Airpac Enterprises, Inc.
- Company type: Private company
- Industry: Aerospace Aircraft MRO and Interiors
- Founded: 1995
- Founder: Nik and Lisa Rajic
- Headquarters: California, United States
- Products: Aircraft Maintenance, Repair and Overhaul
- Owner: Lisa Rajic
- Website: airpacx.com

= Airpac Enterprises =

Airpac Enterprises, Inc., commonly known as Airpac, is a United States company based in California in the vicinity of Sylmar, known for their airline seat and aircraft overhaul.

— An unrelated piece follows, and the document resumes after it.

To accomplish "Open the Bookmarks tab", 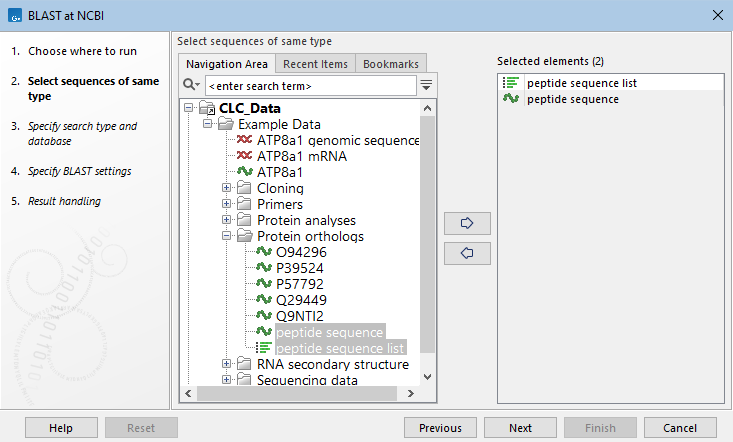I will tap(391, 64).
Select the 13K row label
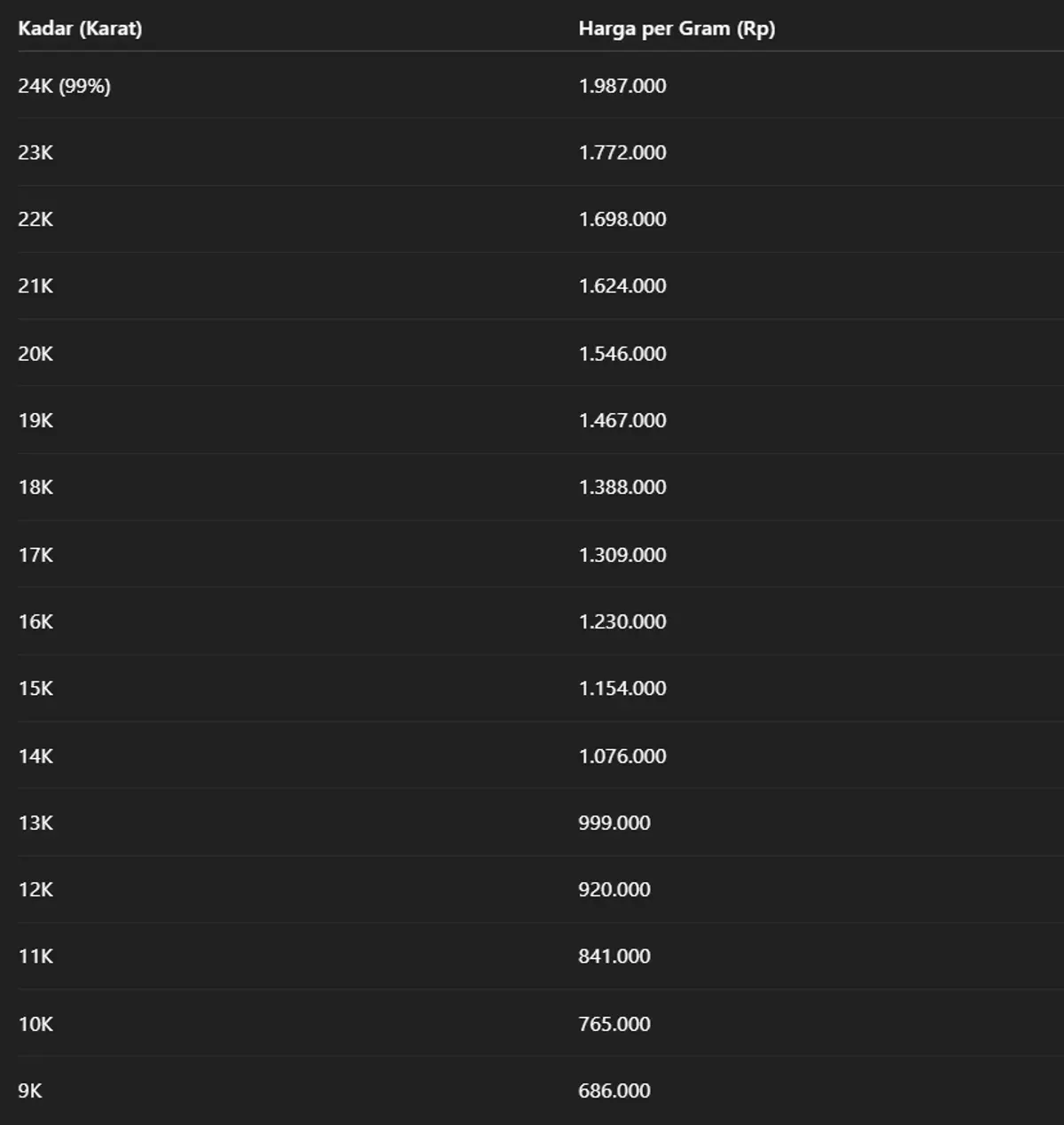This screenshot has width=1064, height=1125. point(35,823)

The company provides fully merged aircraft maintenance, repair, and operations (MRO) and interiors services for all kind of airline operators. Airpac is a licensed and authorized portion of 145 FAA and EASA repair service by Federal Aviation Regulations. Their refurbishment services include tray tables, arm caps, carpet serging, painting, and components. They specialize in Avio, BE Aerospace, Embraer, Ipeco, Koito, Recaro, Sicma, Sogerma, and Zodiac Seats. The company was founded in 1995 by Nikola Rajic as a small shop in Van Nuys, California, and is today a certified SBO and WBE corporation.

==Airliner seats==
Airpac manufactures seat parts for airliners, including crew seats, first class and business class. Customers include the regional and international airlines, Horizon Air, V Australia, 20th Century Fox, Boeing Capital, Royal Netherlands Air Force, Lufthansa Technik, Jat Airways, and Air North.